In The American Catholic Revolution Mark S. Massa, S.J., dean of the School of Theology and Ministry at Boston College, is dismissive of the theological perspective of Pope Benedict XVI with regard to the nature of truth, revelation, and the Church in history. It is Massa’s contention that the experience of the Catholic Church in the 1960s created a revolutionary change in the nature of revelation and the Church itself. The key to this interpretation, according to the author, is “historical consciousness,” along the lines of the modernism condemned by Pope Pius X. According to Massa, historical evolution and change, especially in the decade under discussion and more particularly that which occurred in the United States, created a new reality, so that “what faithful Christians did and believed in the mid-twentieth century was not always a faithful replication of what the early Christians and the medieval builders of the great cathedrals had done and believed.” (p. 162). This book is an unabashed and vigorous defense of the so-called “hermeneutic of discontinuity.”
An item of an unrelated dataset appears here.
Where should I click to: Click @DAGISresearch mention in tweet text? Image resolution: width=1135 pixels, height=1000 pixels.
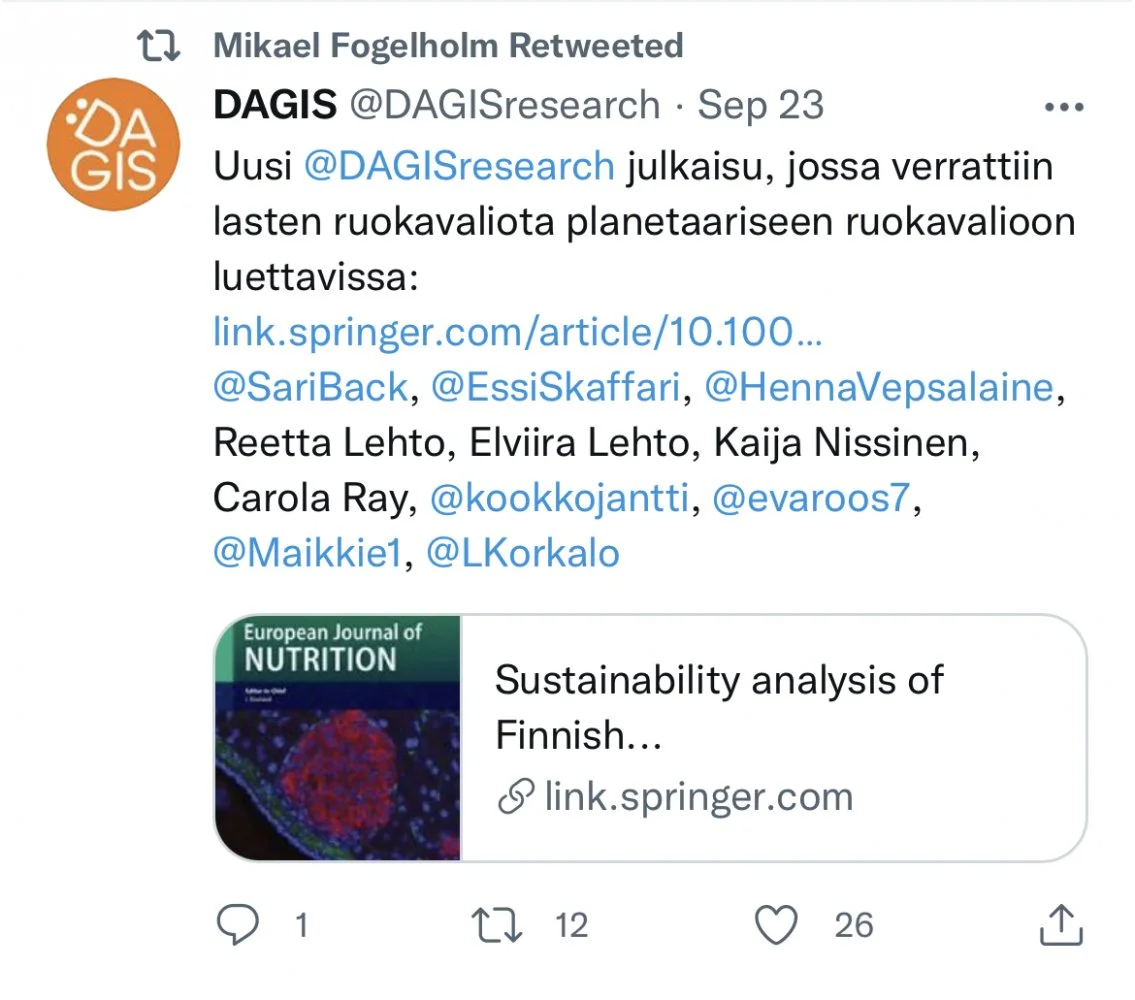tap(458, 166)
Massa makes his argument in very readable prose and with many historical facts, but with a largely polemical and overridingly cynical style, presuming that there is little significant or reasonable opposition to his theological perspective. Unfortunately, he never fully engages the work of Benedict, specifically in his doctoral habilitation on St. Bonaventure’s theology of history, or that of Blessed Cardinal John Henry Newman on the development of doctrine. Both works would have provided ample intellectual challenge to Massa. Instead, Massa appears to delight in announcing, perhaps for a more popular than theological audience, the theme of the “Dirty Little Secret” of church history (pace Gary Wills; see esp. pp. 8–14)—namely, that things have [End Page 398] always changed in the Church and that change is the only constant. If Massa had seriously engaged with the theologians suggested above, a better and much more nuanced book might have resulted.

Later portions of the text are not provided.